Agatha Christie: The Woman and Her Mysteries
- Title page for Agatha Christie: The Woman and Her Mysteries (1990)
- Author: Gillian Gill
- Subject: Agatha Christie
- Genre: Non-fiction
- Publisher: The Free Press
- Publication date: 1990

= Agatha Christie (Gill book) =

1990 book

Agatha Christie: The Woman and Her Mysteries is a 1990 nonfiction book by Gillian Gill about the life and bibliography of English mystery fiction author Agatha Christie.

== Overview ==
Gill examines the life and writing of English mystery fiction writer Agatha Christie. In her assessment of Christie, Gill writes that the public perception of Christie as an uninteresting and conventional woman is inaccurate. She presents Christie's fiction as evidence for the author's personal life and character, arguing that her novels provide an honest insight into her real attitudes. Gill ultimately characterizes Christie as adventurous, passionate, and nontraditional woman.

Gill claims that Christie's skill as a writer has been underappreciated because her novels were popular "whodunnits". Citing the presence of well-developed female characters, Gill states that Christie's work should be considered feminist literature. She further theorizes that these feminist themes were escapist in nature, allowing Christie to escape the social constraints that limited women during her lifetime.

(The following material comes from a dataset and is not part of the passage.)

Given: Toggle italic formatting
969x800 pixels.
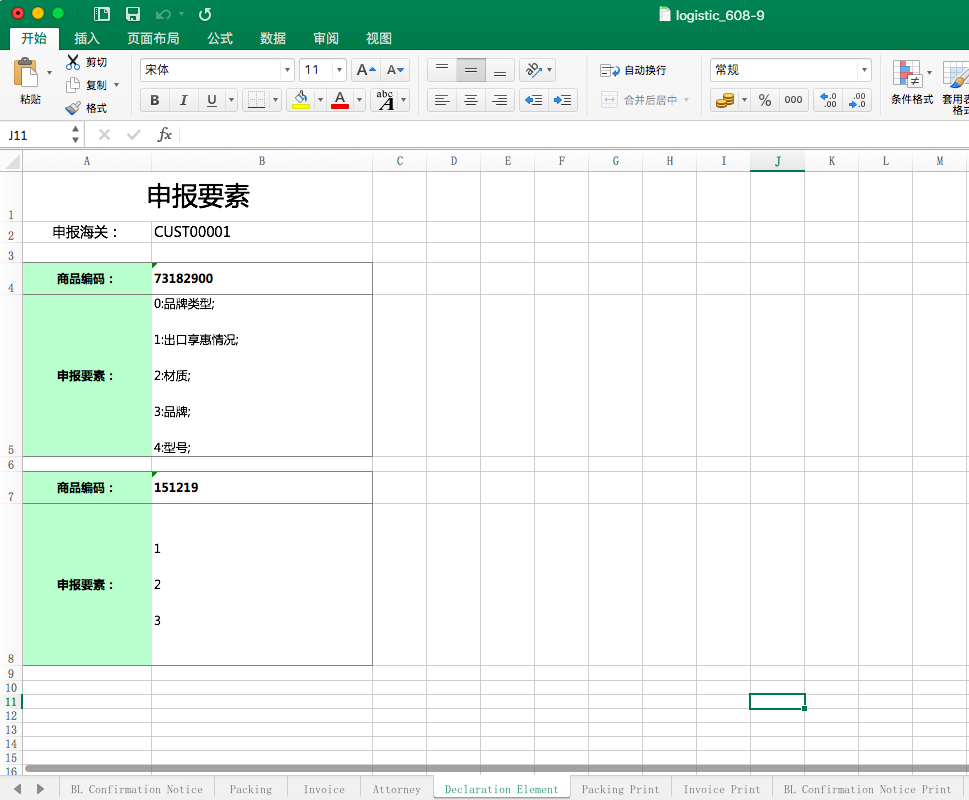Looking at the screenshot, I should point(183,100).
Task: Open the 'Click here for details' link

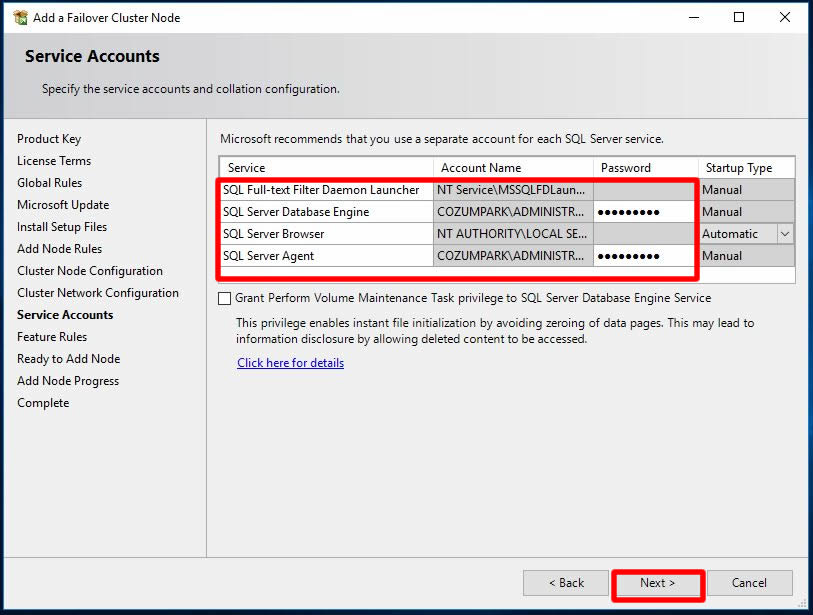Action: pos(290,363)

Analyzing the antisemitic themes in Christie's early novels, Gill describes Christie's stereotypical portrayal of Jews as a form of unconscious bias. She speculates that the persecution of Jews in Europe under the Nazi regime increased Christie's awareness of antisemitism, thereby influencing her later works to portray Jewish characters more empathetically.

== Publication ==
The book was published by the Free Press in 1990.

== Reception ==
Publishers Weekly praised the overall book for its analysis of Christie, but criticized Gill for overlooking the racist elements in Christie's early novels. Robin Anne Reid of Rocky Mountain Review of Language & Literature wrote that Gill provided an "excellent" biography of Christie, and noted Gill's argument that Christie's literary prowess was unfairly minimized by critics.

John Mortimer of the New York Times praised Gill's literary analysis of Christie's novels, and the overall biography. However, he was unconvinced by Gill's argument that Christie was a major feminist influence on detective fiction, noting that strong female characters had appeared in earlier detective stories, such as Wilkie Collins' Marian Halcombe from The Woman in White (1860) and Arthur Conan Doyle's Irene Adler from the Sherlock Holmes canon.